START Excerpted records

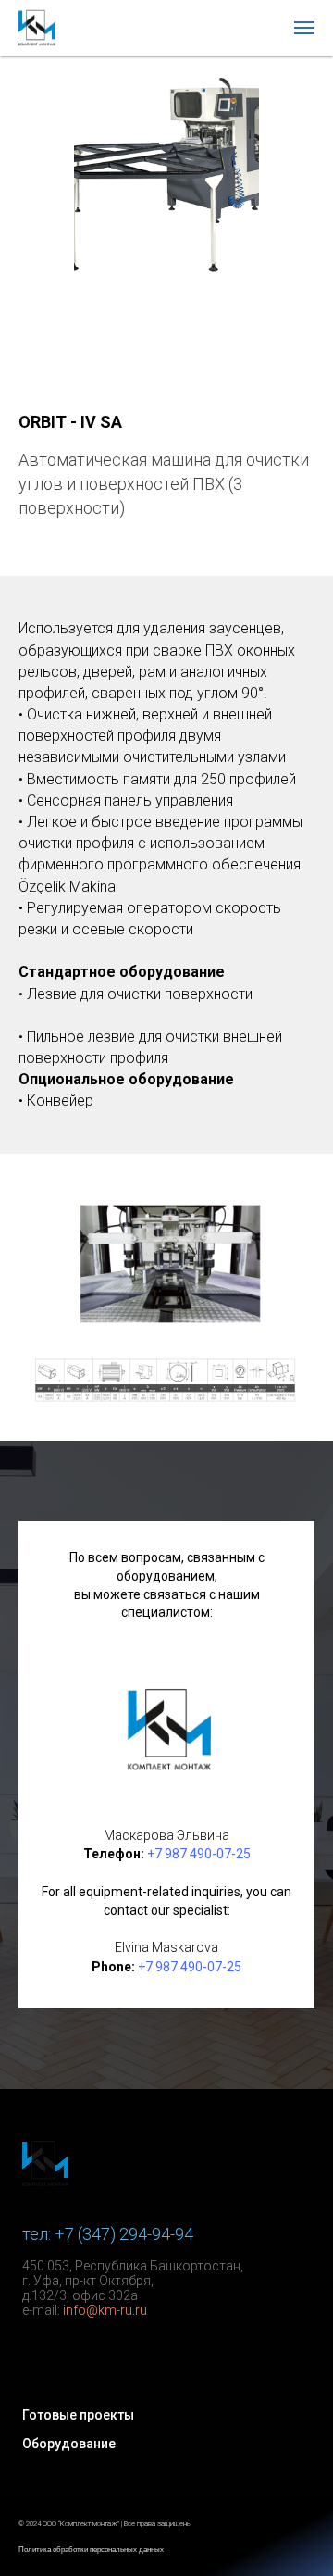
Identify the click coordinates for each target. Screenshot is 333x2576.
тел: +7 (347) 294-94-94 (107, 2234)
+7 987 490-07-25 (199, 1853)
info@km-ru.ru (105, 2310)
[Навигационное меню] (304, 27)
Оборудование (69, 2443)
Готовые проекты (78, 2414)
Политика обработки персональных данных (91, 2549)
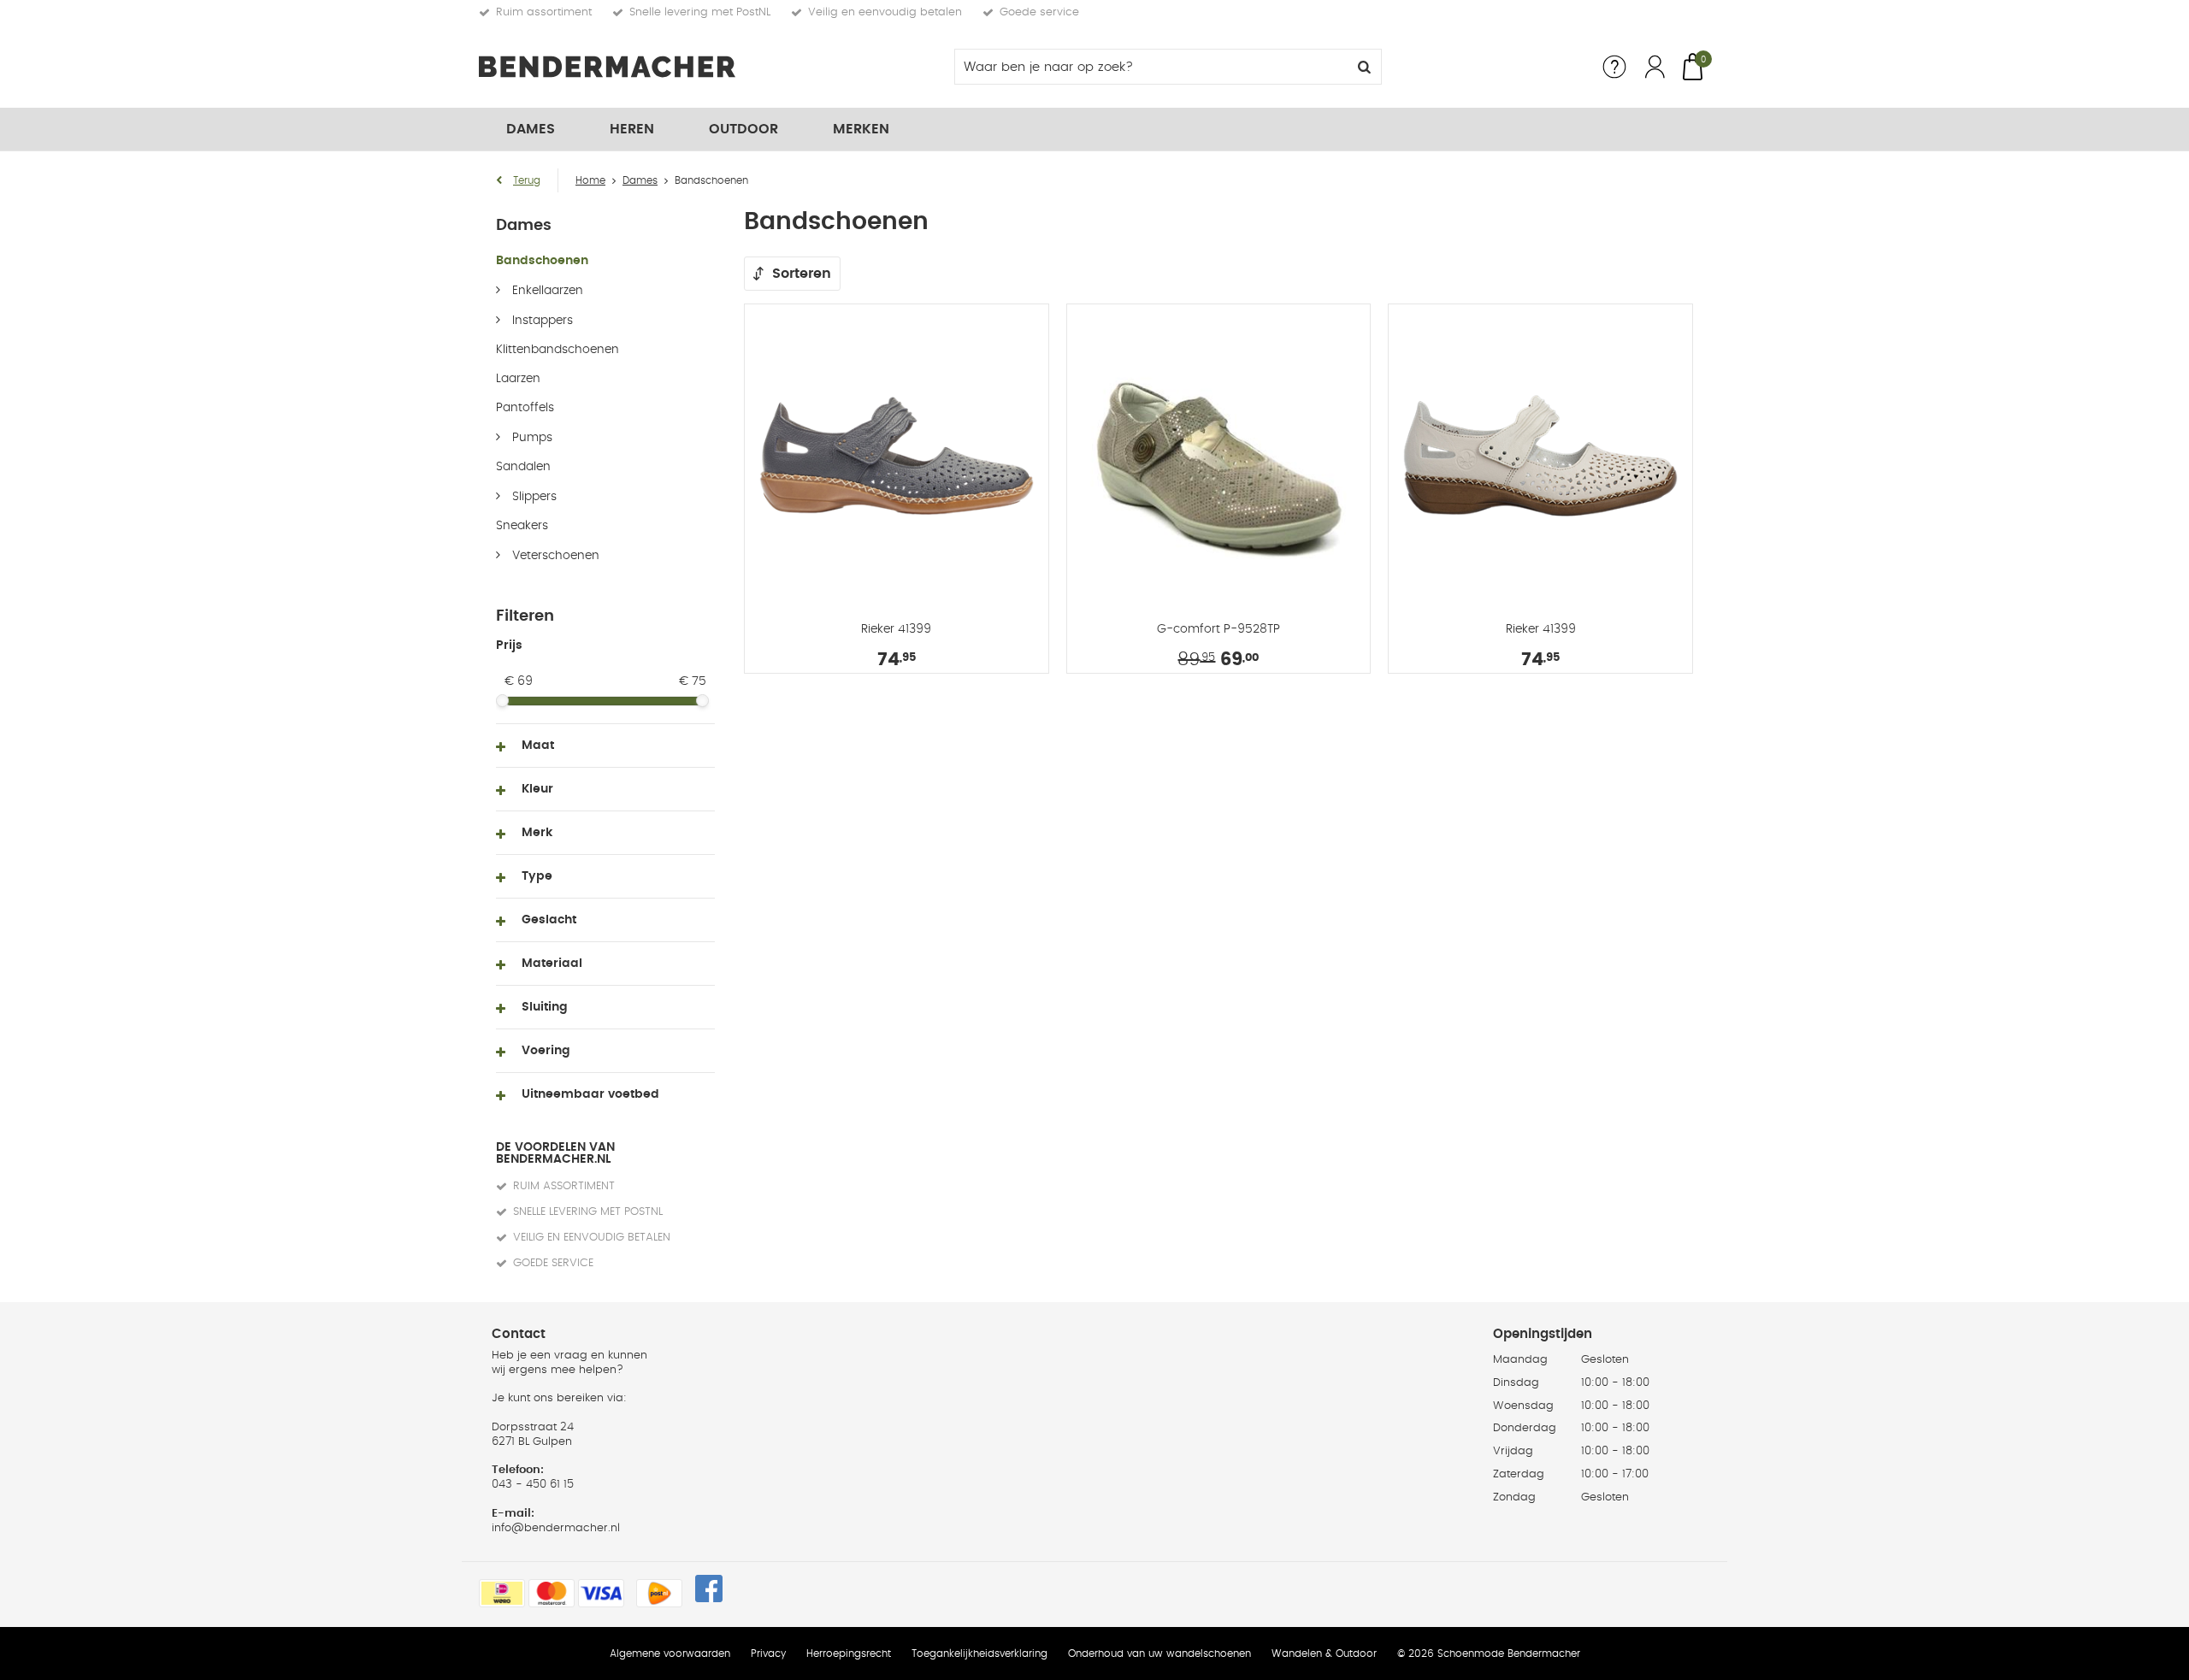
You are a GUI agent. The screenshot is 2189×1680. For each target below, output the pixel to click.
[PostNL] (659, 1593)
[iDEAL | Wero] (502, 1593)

END Excerpted records
START Excerpted records

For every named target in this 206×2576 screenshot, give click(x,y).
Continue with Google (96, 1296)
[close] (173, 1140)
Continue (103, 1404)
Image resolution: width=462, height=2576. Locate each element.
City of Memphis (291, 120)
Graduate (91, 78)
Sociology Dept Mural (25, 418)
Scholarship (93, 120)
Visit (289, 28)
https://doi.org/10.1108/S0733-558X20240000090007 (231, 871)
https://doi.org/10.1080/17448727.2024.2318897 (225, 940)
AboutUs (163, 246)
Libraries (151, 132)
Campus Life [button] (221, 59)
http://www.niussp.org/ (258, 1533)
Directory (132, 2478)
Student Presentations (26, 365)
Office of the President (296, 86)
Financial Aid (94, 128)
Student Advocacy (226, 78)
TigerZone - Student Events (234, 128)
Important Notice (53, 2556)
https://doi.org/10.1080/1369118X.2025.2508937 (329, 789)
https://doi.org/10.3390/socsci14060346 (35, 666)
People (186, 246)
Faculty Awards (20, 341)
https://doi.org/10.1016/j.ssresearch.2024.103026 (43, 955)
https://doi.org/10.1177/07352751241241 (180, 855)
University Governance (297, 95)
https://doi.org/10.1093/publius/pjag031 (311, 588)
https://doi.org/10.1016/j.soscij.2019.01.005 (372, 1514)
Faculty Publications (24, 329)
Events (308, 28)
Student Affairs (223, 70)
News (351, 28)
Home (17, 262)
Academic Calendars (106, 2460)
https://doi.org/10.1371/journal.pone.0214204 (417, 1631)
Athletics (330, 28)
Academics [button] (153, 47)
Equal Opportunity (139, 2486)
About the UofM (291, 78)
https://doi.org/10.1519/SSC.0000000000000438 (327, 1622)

END Excerpted records

## What you have to do:
The range runs from the line above containing "https://doi.org/10.1080/17448727.2024.2318897 (225, 940)" to the line containing "Important Notice (53, 2556)", inclusive. Restate those lines word for word and no others.

## Response to the exercise:
https://doi.org/10.1080/17448727.2024.2318897 (225, 940)
AboutUs (163, 246)
Libraries (151, 132)
Campus Life [button] (221, 59)
http://www.niussp.org/ (258, 1533)
Directory (132, 2478)
Student Presentations (26, 365)
Office of the President (296, 86)
Financial Aid (94, 128)
Student Advocacy (226, 78)
TigerZone - Student Events (234, 128)
Important Notice (53, 2556)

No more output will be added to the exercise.